GOAL OF THE EXERCISE: The lines to be copied are those below that contain "header".

Entries taken from a collection:

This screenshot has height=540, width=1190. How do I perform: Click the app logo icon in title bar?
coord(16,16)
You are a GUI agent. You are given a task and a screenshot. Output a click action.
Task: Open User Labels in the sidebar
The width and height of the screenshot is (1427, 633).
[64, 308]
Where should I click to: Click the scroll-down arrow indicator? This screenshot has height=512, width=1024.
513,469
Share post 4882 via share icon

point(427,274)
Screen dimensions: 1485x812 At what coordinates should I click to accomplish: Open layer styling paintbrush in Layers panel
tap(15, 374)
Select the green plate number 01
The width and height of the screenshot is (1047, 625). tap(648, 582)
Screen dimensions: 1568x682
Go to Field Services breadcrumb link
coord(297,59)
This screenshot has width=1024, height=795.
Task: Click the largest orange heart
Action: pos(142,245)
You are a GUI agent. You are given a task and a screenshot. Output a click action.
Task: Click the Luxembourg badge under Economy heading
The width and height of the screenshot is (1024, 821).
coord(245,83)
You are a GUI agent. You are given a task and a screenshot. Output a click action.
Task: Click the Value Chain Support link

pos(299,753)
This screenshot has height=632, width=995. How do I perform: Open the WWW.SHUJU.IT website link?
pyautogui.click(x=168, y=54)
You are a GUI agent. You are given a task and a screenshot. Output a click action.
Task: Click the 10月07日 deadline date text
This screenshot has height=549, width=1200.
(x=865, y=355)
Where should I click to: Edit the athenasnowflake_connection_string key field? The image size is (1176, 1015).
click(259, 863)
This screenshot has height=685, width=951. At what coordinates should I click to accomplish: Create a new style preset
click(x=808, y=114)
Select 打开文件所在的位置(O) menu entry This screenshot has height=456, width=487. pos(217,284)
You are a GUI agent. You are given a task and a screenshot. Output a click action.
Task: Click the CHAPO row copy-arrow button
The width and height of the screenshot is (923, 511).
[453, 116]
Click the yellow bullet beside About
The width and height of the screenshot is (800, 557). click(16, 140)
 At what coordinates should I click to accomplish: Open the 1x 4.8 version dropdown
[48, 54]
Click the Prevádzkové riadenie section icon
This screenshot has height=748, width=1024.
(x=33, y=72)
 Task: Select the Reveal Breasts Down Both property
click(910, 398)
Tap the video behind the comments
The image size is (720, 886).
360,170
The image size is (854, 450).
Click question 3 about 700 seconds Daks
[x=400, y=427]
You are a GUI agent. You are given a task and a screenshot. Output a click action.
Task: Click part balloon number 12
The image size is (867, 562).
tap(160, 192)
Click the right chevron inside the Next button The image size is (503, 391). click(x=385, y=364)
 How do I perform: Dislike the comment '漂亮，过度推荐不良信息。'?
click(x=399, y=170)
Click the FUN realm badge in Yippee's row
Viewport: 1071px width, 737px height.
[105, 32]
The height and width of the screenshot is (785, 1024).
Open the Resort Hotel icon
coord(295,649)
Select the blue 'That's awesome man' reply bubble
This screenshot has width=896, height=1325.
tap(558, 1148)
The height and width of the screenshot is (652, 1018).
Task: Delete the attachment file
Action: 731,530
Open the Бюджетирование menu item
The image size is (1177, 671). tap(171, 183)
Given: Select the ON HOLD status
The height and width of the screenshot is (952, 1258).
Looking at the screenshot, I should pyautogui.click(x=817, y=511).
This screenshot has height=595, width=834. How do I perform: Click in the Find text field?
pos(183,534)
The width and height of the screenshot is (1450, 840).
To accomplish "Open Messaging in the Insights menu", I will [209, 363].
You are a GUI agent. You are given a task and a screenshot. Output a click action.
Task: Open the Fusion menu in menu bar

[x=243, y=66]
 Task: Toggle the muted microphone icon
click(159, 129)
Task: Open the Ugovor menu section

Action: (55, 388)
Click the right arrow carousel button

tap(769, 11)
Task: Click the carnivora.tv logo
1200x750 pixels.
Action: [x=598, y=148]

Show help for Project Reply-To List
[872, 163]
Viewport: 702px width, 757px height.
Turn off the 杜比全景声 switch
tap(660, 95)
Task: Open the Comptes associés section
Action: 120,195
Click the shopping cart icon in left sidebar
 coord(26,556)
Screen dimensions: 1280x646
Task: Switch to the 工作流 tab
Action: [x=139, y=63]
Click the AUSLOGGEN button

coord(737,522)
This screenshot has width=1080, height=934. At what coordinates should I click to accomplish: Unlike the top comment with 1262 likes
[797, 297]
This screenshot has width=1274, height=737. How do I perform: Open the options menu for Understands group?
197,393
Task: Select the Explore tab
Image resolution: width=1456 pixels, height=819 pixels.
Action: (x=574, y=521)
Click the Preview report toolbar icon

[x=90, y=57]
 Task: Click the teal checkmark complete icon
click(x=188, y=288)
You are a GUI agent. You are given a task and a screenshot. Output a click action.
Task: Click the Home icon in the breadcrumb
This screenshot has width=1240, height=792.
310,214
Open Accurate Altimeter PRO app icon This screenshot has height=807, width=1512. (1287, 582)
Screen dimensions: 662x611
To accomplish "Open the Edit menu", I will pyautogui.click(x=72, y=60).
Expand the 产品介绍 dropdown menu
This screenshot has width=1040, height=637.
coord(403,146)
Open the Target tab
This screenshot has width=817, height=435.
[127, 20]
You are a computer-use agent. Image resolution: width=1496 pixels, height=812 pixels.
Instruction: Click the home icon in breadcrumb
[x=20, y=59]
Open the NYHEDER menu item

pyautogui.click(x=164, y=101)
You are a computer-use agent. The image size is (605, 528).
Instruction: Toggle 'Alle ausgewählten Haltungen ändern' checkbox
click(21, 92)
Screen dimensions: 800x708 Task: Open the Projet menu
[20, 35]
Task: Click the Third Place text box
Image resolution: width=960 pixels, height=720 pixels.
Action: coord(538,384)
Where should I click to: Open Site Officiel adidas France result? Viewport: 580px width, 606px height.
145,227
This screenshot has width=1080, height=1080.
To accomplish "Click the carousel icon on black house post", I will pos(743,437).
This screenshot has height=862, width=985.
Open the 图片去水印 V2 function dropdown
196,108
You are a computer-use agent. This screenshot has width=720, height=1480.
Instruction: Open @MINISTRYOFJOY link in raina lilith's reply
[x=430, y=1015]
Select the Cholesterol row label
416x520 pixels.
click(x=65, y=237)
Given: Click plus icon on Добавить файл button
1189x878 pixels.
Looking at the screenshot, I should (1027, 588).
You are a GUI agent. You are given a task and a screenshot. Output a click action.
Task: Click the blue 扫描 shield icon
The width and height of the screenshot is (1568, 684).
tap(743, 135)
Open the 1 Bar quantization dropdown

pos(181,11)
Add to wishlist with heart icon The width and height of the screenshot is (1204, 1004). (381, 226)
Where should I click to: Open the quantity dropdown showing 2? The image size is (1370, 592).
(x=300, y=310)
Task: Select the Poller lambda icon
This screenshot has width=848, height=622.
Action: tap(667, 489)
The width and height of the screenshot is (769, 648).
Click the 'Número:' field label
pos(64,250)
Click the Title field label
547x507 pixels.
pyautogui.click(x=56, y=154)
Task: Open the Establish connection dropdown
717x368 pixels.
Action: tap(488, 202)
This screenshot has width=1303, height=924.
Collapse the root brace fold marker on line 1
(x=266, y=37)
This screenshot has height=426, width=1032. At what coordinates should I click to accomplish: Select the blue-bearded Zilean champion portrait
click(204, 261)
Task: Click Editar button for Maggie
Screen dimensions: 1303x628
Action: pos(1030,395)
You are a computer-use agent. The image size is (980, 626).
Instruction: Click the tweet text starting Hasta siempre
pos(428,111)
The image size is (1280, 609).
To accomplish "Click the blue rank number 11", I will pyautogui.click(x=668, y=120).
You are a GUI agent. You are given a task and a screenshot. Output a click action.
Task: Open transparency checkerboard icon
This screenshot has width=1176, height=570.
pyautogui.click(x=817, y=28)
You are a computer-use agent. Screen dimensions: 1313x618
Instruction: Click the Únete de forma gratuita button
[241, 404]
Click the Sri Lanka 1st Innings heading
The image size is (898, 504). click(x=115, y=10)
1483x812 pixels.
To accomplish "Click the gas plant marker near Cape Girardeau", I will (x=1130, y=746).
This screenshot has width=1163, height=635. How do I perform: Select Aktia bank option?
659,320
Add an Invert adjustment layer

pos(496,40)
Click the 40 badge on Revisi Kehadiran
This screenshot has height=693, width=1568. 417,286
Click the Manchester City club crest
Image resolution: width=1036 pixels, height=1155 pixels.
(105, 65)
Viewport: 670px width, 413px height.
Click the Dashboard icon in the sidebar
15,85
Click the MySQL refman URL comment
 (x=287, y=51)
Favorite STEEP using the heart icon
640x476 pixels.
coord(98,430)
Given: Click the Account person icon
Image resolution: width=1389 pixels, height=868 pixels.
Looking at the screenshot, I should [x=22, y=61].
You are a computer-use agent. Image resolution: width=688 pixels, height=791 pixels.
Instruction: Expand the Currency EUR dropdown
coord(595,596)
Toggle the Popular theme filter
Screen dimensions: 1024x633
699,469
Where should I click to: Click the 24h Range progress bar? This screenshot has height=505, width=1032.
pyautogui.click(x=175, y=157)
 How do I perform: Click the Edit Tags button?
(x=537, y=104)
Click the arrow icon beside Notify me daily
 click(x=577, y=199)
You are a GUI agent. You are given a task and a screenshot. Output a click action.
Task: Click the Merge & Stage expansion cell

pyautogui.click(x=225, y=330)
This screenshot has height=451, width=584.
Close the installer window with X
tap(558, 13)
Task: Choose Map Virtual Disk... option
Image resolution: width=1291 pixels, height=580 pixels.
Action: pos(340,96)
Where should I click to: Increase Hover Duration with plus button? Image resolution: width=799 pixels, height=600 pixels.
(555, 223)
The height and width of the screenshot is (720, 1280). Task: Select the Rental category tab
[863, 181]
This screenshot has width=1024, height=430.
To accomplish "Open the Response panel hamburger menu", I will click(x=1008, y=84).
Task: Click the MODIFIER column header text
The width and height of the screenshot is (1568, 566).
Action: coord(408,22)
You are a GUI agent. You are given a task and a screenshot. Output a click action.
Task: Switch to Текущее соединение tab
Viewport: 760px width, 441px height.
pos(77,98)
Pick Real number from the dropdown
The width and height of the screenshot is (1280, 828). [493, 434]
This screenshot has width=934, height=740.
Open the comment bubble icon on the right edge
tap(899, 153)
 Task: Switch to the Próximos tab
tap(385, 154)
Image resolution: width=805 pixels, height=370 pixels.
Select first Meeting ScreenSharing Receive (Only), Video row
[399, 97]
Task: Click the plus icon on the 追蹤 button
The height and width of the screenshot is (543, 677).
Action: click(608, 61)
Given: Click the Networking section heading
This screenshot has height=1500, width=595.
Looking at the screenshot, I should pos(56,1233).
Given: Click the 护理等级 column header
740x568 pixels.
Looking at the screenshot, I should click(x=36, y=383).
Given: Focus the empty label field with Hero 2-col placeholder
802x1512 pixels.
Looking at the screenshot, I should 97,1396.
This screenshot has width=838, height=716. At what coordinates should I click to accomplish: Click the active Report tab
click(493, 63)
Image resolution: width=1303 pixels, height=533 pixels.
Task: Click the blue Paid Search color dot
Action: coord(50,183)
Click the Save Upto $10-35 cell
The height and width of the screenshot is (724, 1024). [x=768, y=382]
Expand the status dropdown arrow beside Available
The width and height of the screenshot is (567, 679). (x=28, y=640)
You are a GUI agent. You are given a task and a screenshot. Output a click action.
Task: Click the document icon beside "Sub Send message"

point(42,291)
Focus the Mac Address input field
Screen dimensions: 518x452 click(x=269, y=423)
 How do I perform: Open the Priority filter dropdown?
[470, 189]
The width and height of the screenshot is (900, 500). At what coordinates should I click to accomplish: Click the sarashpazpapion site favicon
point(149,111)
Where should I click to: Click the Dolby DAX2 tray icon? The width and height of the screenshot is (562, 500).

RESPONSE AREA:
Task: Click the MODIFIER column header text
Given: Click the 护理等级 column header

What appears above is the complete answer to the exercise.